43104312000 81.6000 -16.6700 34.0 NORD ADS
Averaged trend: 0.7 °C / decade

Reply to  richard verney
January 23, 2017 9:33 am

Regarding Steve Mosher response:
“90+ % of the variance in monthly temperature is explained by LATITUDE and Elevation of the station.”
Err…in the example I gave the two locations are at pretty much the same elevation. As regards latitude, UK geography may not be a strong point for US based posters, but I can assure you that Scotland is further North than Southern England.
Edinburgh +6 degC Latitude 56 degN
Farnborough -6 degC Latitude 51 degN

January 20, 2017 9:06 am

You got it. If the globe is warming then it shouldn’t take but a few thermometers around the globe to show it. Using fake, interpolated, imputed data in order to obtain a “global” figure is way over doing it.

James at 48
January 20, 2017 8:54 pm

Hotttttttessssssssst innnnnnnnnnnnnnnn onnnnnnnnne hunnnnnnnnnnnnndred twennnnnnnnty thouuuuuuuuusand yearrrrrrrrrrrrrrrs!

littleoil
January 22, 2017 10:04 pm

Where could I find a table for the last 15 years showing world temperatures- also hottest and mimimums please? Satellite and land based.

Bindidon
Reply to  littleoil
January 23, 2017 4:20 pm

Surface for example here:
ftp://ftp.ncdc.noaa.gov/pub/data/ghcn/v3/
There you find 2 x 3 zipped files
– qcu = unadjusted, qca = adjusted
– tavg, tmin, tmax
All zips contain 2 files each
– data
– station list
Satellite data (tavg):
http://www.nsstc.uah.edu/data/msu/v6.0/tlt/uahncdc_lt_6.0.txt
Sure they have tmin and tmax as well but I don not know where that data is.

barry
Reply to  Bindidon
January 24, 2017 2:48 am

Not sure they do, Bindidon. Stations report Tmin and max, but satellites have a general coverage for atmos rather than specific locations. Global temps don’t have a diurnal cycle.

Reply to  barry
January 24, 2017 6:13 am

Stations report Tmin and max, but satellites have a general coverage for atmos rather than specific locations. Global temps don’t have a diurnal cycle.

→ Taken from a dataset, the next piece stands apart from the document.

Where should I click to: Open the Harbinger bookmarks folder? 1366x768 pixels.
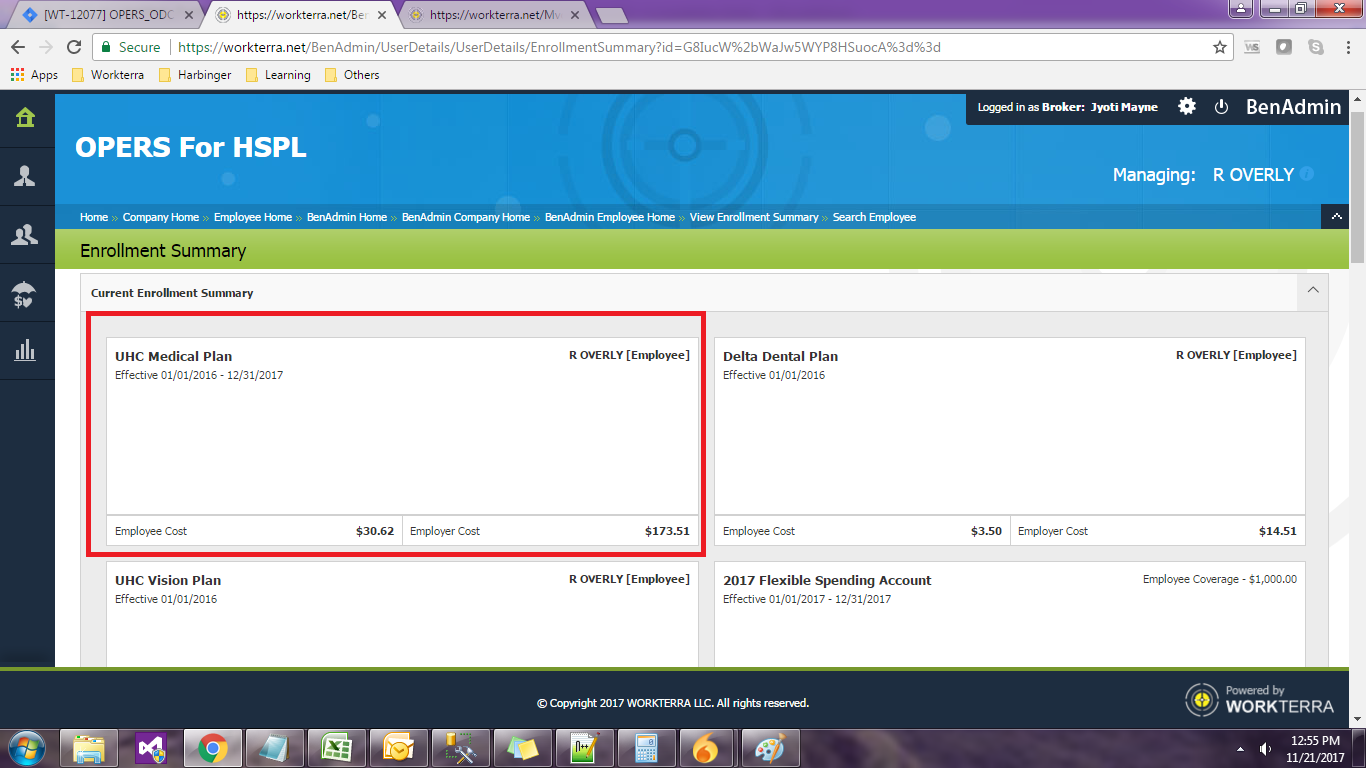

Well they do have a diurnal cycle, and the data is there, and it shows that a small forcing increasing min temps is not what is happening.
And I can show why. This is the surface effect that supports Willis and Watts satellite data paper they just published.
https://micro6500blog.wordpress.com/2016/12/01/observational-evidence-for-a-nonlinear-night-time-cooling-mechanism/
Everyday thousands of surface station capture the dynamic response of the atm to a solar cycle.
It’s all the ocean cycles.comment image

barry
Reply to  Bindidon
January 24, 2017 4:30 pm

I don’t think you’ll find a diurnal range for satellite temps. Your point is a different subject.

barry
January 23, 2017 12:36 am

The latest UAH satellite anomalies for the Arctic region have extremely high temperatures.
For UAH satellite, 2016 was definitely the warmest annual average, and also had the 2 warmest months in the record January and October. October was the warmest, and both are the only two months in that data series where the anomaly exceeded 2 degrees C above average (UAH baseline).
Satellite data have the Arctic region warming the strongest – more than twice as much as global – so it appears that the surface records are not inventing warm blobs through interpolation, but rather are corroborated by the satellite record.